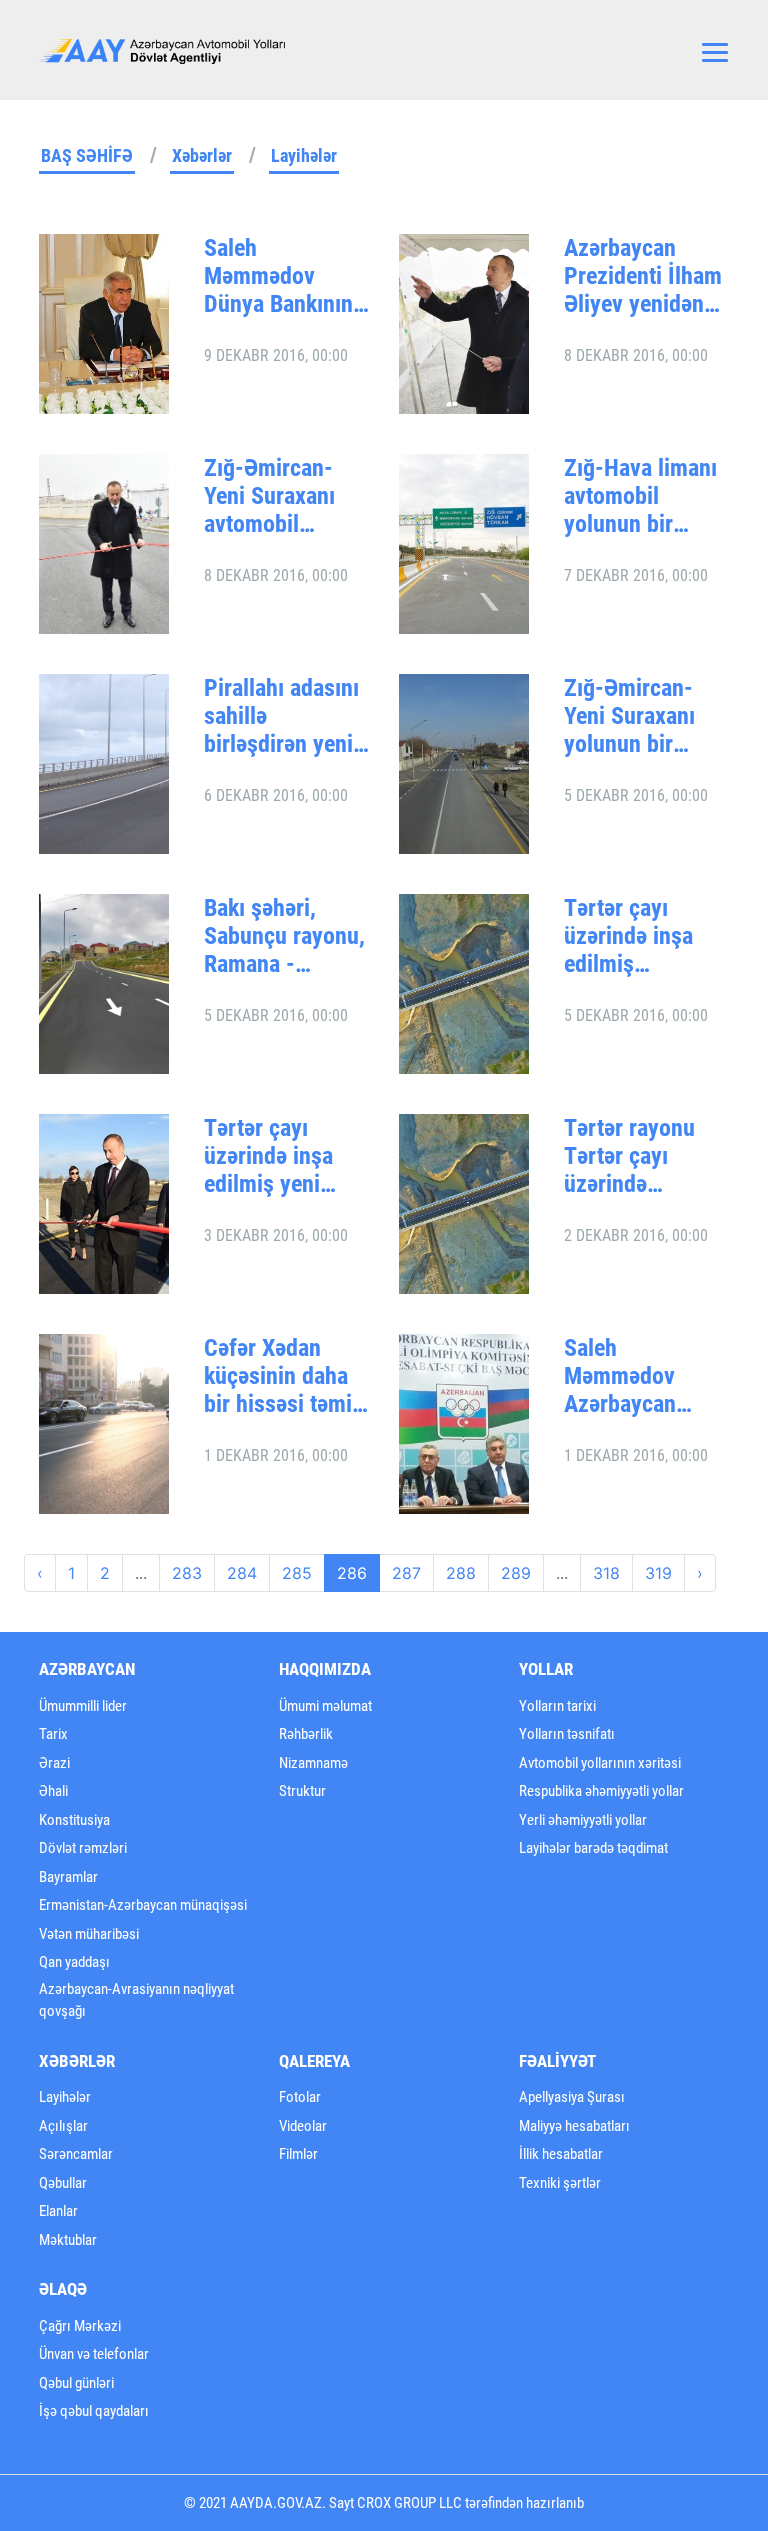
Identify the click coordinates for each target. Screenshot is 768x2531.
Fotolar (300, 2097)
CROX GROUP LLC (409, 2503)
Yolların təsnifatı (567, 1734)
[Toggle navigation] (715, 50)
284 (242, 1573)
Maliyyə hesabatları (574, 2126)
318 (606, 1573)
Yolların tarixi (557, 1706)
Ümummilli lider (83, 1706)
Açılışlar (63, 2126)
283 (187, 1573)
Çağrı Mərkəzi (80, 2326)
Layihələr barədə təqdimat (593, 1848)
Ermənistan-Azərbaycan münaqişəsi (143, 1905)
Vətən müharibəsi (89, 1934)
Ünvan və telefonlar (94, 2354)
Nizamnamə (313, 1763)
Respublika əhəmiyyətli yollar (601, 1791)
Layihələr (304, 155)
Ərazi (54, 1763)
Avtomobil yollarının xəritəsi (600, 1763)
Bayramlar (68, 1877)
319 (658, 1573)
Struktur (302, 1791)
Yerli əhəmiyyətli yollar (583, 1820)
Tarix (53, 1734)
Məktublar (68, 2240)
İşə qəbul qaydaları (94, 2411)
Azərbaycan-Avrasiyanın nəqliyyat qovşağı (136, 2000)
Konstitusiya (74, 1820)
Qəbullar (63, 2183)
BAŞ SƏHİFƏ (87, 155)
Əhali (53, 1791)
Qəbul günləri (76, 2383)
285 (297, 1573)
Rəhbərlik (306, 1734)
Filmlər (298, 2154)
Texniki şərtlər (560, 2183)
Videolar (303, 2126)
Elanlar (58, 2211)
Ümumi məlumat (325, 1706)
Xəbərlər (202, 155)
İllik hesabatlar (561, 2154)
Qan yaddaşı (74, 1962)
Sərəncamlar (76, 2154)
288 (461, 1573)
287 (406, 1573)
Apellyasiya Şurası (572, 2097)
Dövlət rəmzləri (83, 1848)
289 (516, 1573)
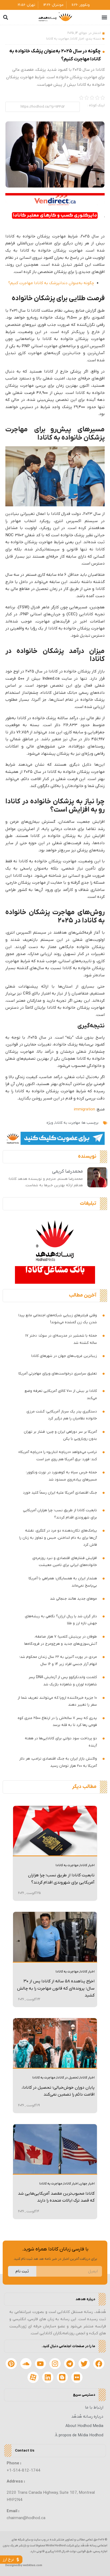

◇ ◇ ◇ ◇ ◇

What to do: From the listing above, collect every line that mentions the word "Azərbaycan".

Response to this exercise:
Ermənistan-Azərbaycan münaqişəsi (143, 1905)
Azərbaycan-Avrasiyanın nəqliyyat qovşağı (136, 2000)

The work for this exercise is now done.